Early-stage startups need builders who can create the AI foundation. Mature organizations want experts who can scale and optimize models for measurable impact. Birchall’s team helps both—matching capability to business outcome, not buzzword.
Why Specialization Beats Automation
Post an AI job online and you’ll get 500 applications in a day—most from people who aren’t even close.
“We’ve been in this space so long that we already know the people,” says Birchall. “Many of the top AI engineers we’re placing now? We’ve known them for eight years.”
That’s why Averity’s numbers crush industry averages:
- Only 3–5 screens lead to a qualified submittal.
- Nine submittals = one hire.
- Average time-to-fill: about three weeks for senior AI/ML roles.
It’s not volume. It’s precision. This is expertise built in New York’s toughest market.
The Averity Experience: People Still Hire People
“We recruit AI engineers,” Birchall says, “but we don’t automate recruiting. People hire people.”
That’s The Averity Experience—real relationships, earned trust, and years of human context that no algorithm can mimic.
“We’ve seen these engineers’ résumés for 6-8 years” he adds. “We know what’s real and what’s AI-generated.”
When Averity presents a candidate, clients know that résumé represents a conversation worth having.
What AI Engineers Actually Earn in 2025
For senior-level AI or ML engineers, the New York market looks like this:
- Base Salary: $210K–$250K
- Total Compensation: $375K–$450K
- Top 1% (Big Tech / xAI / Meta): $1M+
“You can absolutely get world-class talent without paying a million dollars,” Birchall says. “Start with outcomes and hire the person who can deliver them.”
The Hidden Cost of DIY Hiring
“If you run an ad for an AI engineer, you’ll drown in applications,” Birchall warns. “The time you’ll waste is enormous—and 99 percent of the candidates won’t meet your bar.”

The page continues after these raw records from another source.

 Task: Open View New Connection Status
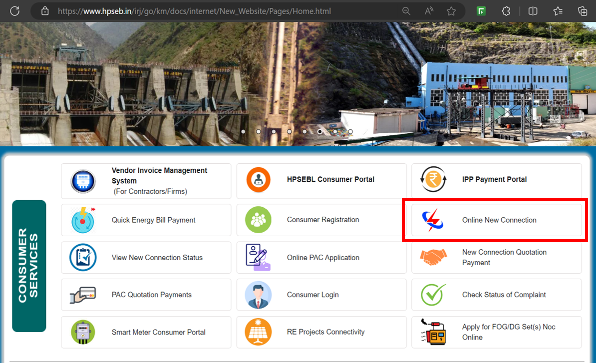[157, 257]
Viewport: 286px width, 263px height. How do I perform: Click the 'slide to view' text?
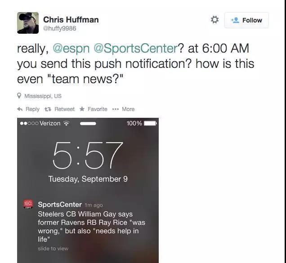coord(53,249)
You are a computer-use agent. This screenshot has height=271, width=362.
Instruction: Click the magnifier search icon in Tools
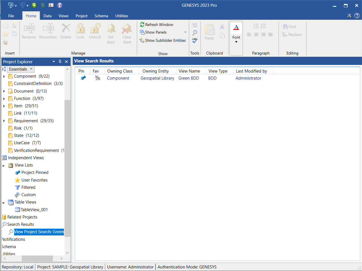[x=195, y=33]
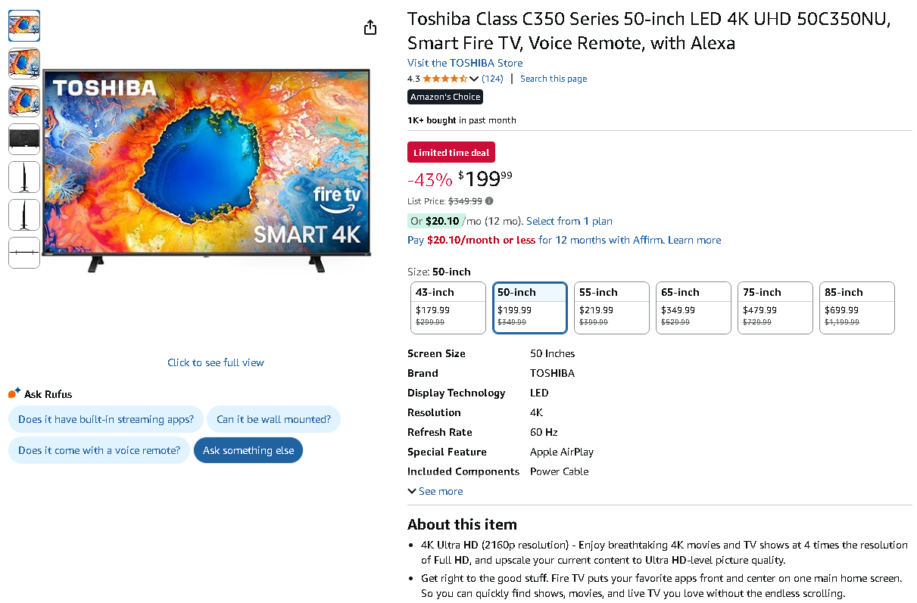
Task: Click the Ask Rufus sparkle icon
Action: click(x=14, y=393)
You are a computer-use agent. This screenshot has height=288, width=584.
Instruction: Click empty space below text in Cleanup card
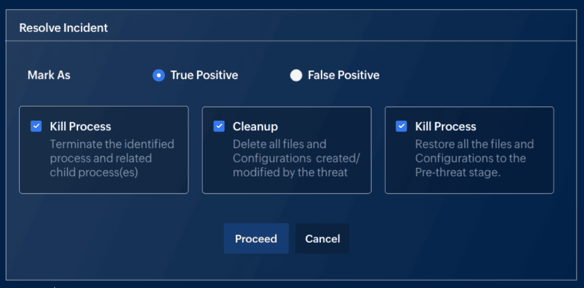286,185
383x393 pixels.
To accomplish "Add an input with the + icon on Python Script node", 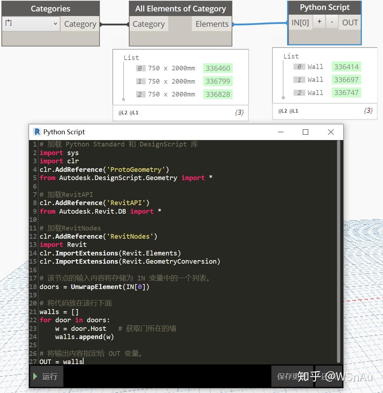I will pyautogui.click(x=319, y=21).
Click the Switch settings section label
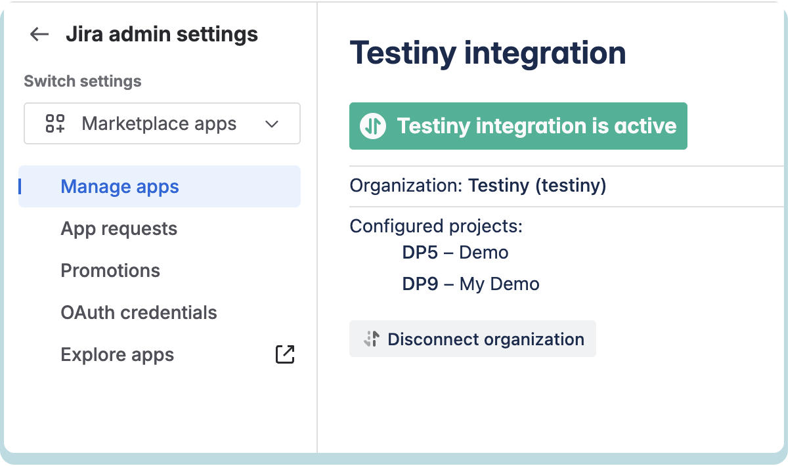 click(82, 81)
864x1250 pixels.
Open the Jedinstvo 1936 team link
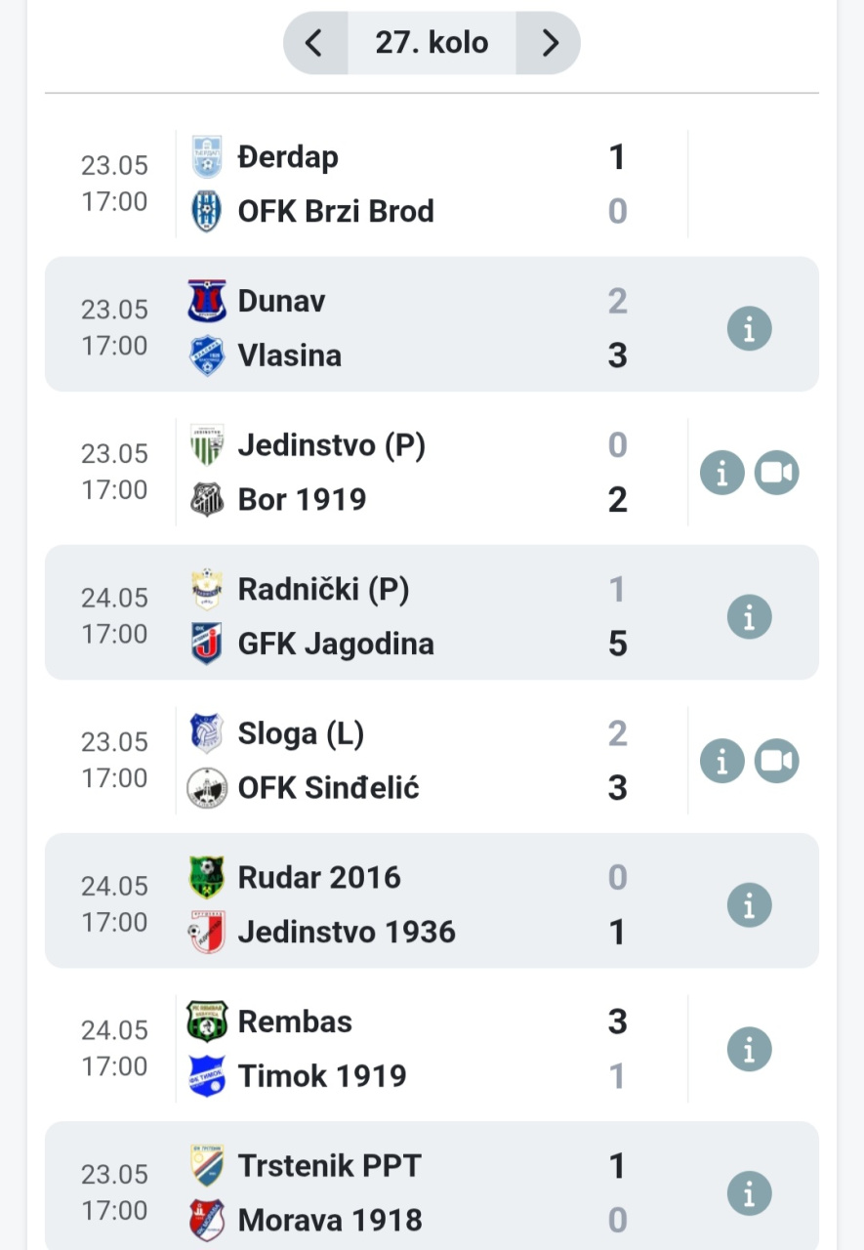347,932
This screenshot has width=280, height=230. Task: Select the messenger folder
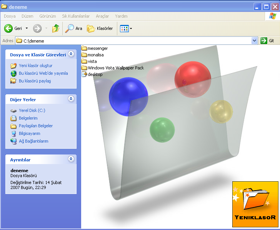pyautogui.click(x=97, y=48)
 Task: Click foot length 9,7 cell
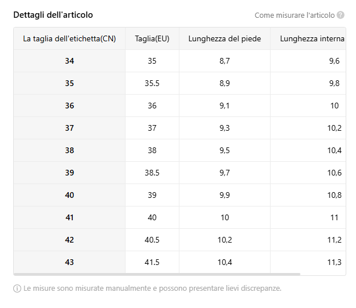click(x=225, y=173)
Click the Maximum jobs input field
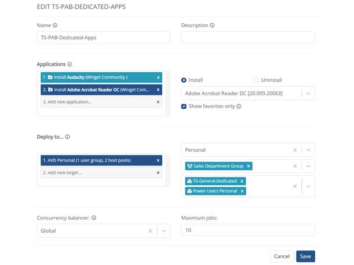354x265 pixels. (247, 231)
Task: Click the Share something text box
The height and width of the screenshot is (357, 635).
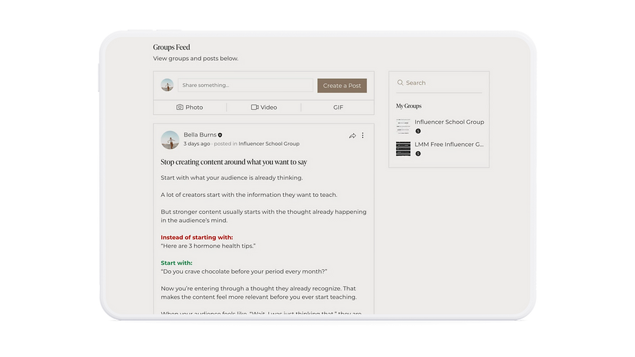Action: pos(246,85)
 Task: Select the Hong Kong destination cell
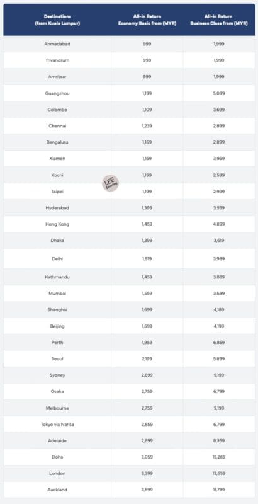(57, 224)
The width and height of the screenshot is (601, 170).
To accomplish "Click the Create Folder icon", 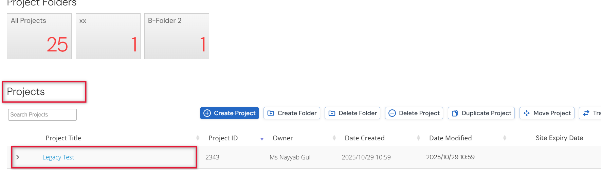I will pos(271,113).
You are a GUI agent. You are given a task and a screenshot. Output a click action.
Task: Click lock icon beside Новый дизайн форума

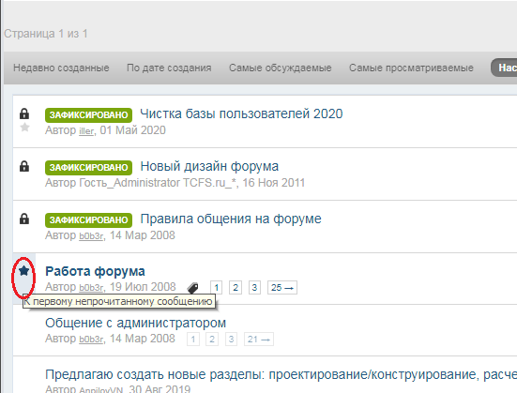click(x=24, y=166)
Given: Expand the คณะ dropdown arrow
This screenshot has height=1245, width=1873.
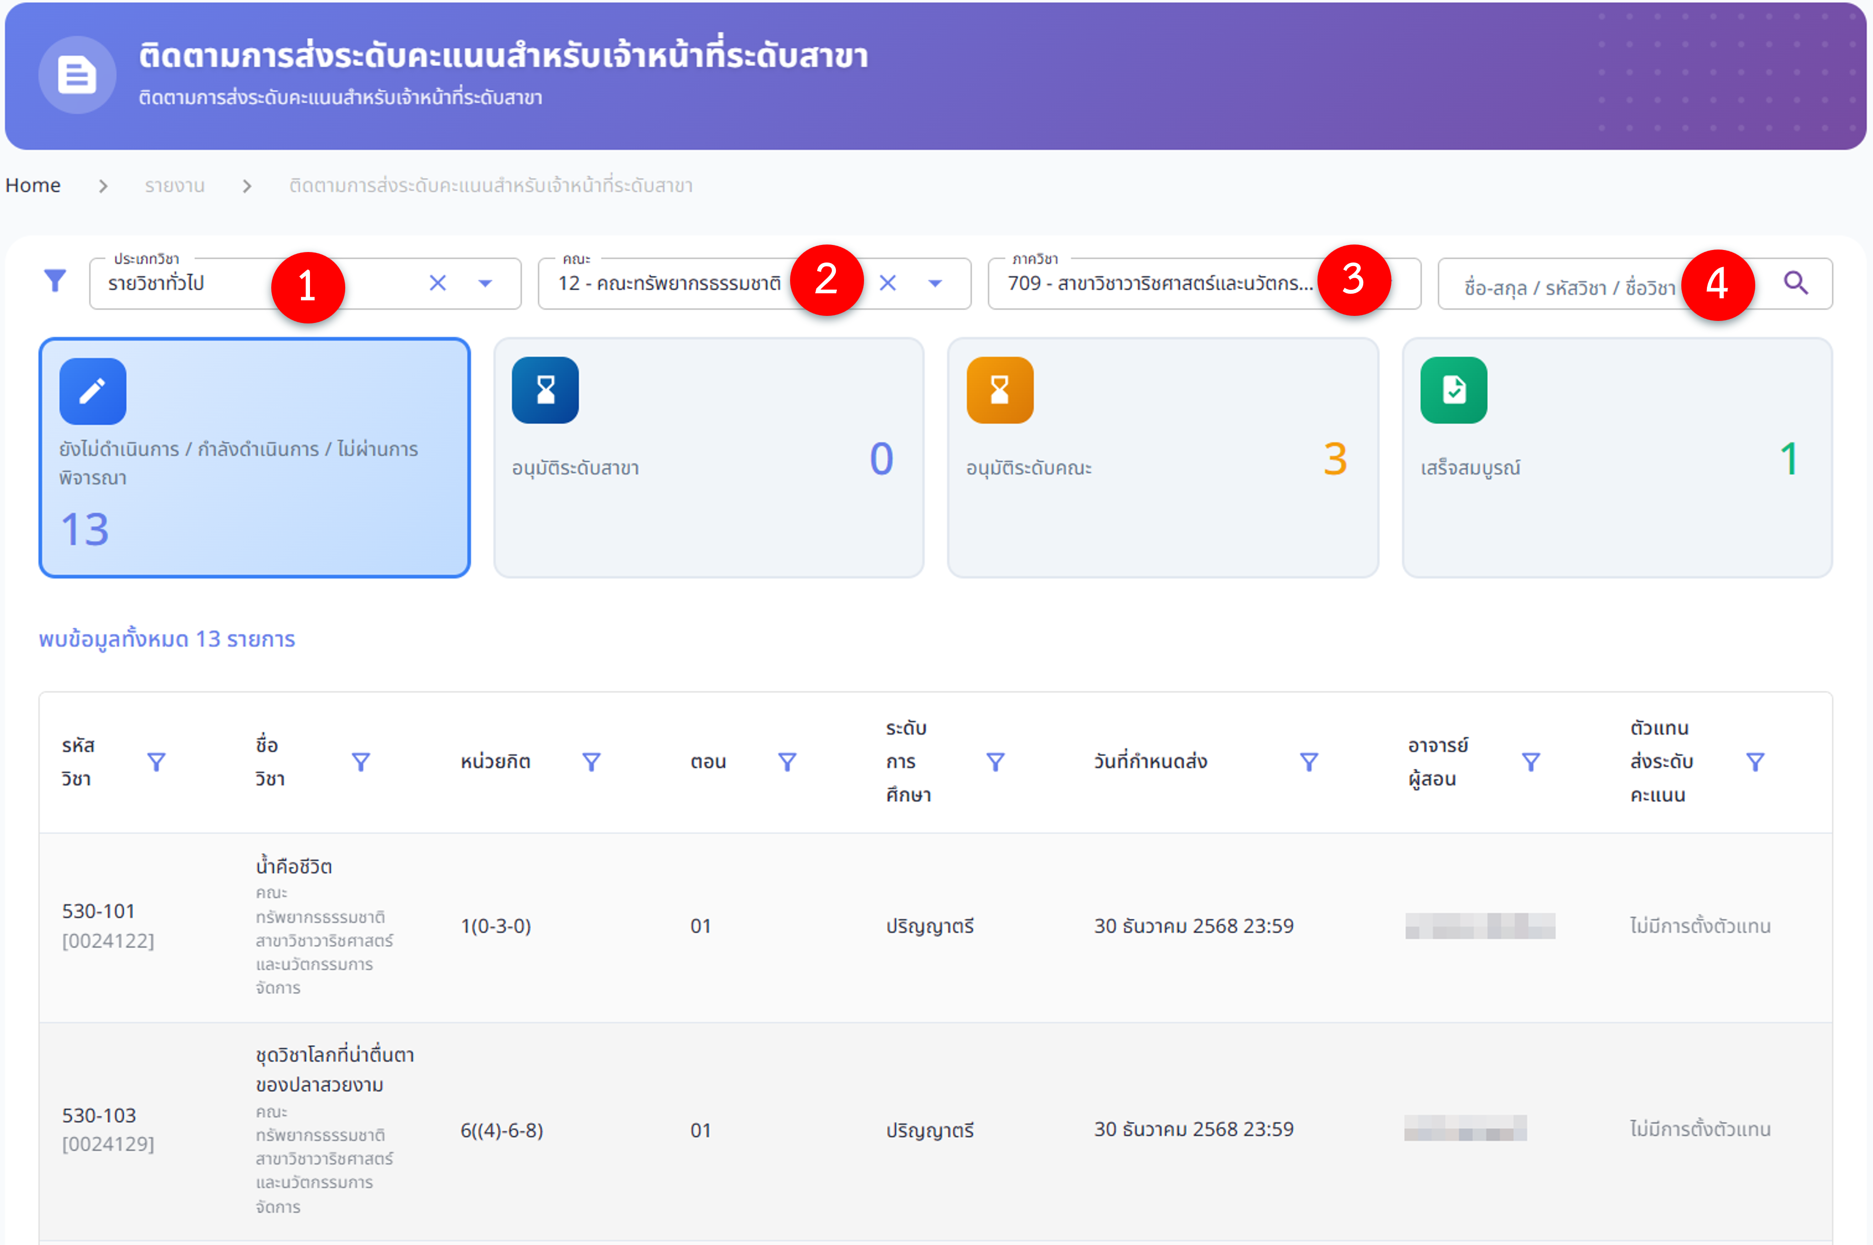Looking at the screenshot, I should [935, 283].
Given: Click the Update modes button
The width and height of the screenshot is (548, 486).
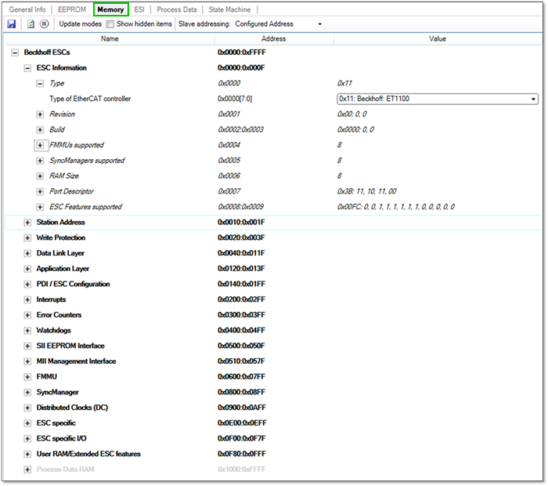Looking at the screenshot, I should click(x=80, y=24).
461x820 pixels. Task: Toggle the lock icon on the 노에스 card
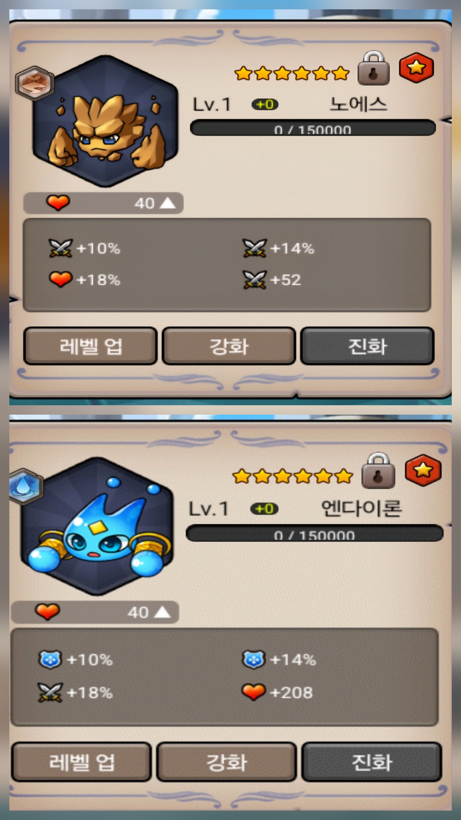tap(374, 68)
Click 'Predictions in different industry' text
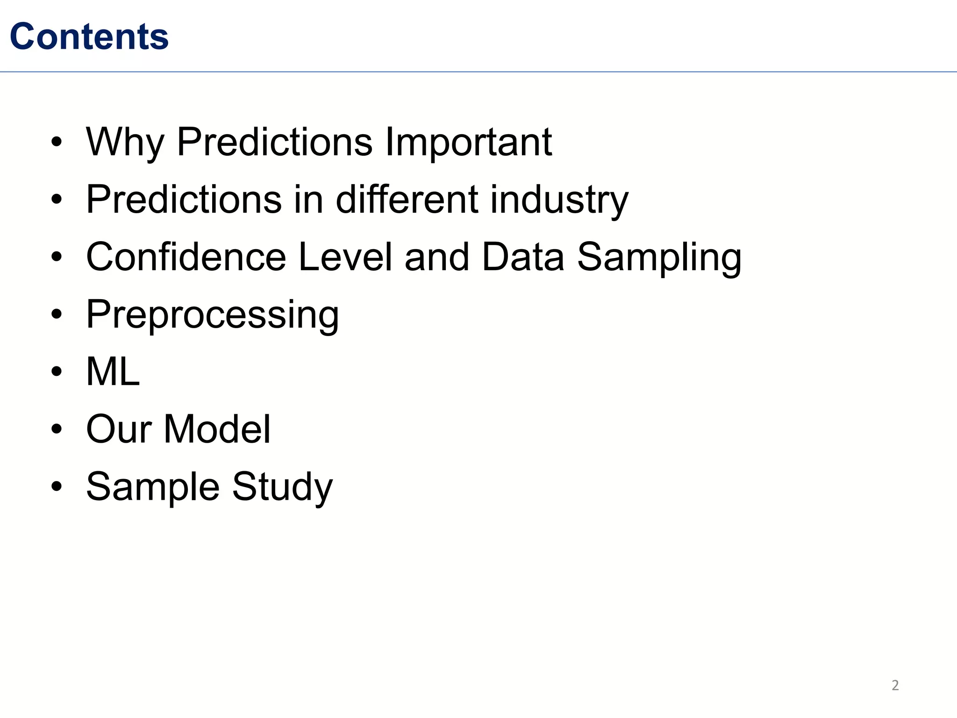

That’s why recruiting is marketing.
“Your recruiting partner is your first line of defense,” says Allaire. “They’re the voice of your brand in the market. If you’re not empowering that function—or partnering with experts like Averity—you’re already behind.”
The Playbook for Hiring AI Talent
Birchall’s advice to New York CTOs and hiring managers:
✅ Define the business outcome first.
✅ Forget titles—clarify the problem to solve.
✅ Partner with specialists who live in your ecosystem.
✅ Remember: relationships > résumés.
“It’s not about tech stacks anymore,” Birchall says. “It’s about finding the human who can make the technology matter.”
Key Takeaway
Hiring AI engineers isn’t a keyword game—it’s a relationship game.
The best recruiters know the humans behind the code, the context behind the résumé, and the pulse of the New York tech community.
“We’re not trying to automate human connection,” Birchall says. “We’re amplifying it.”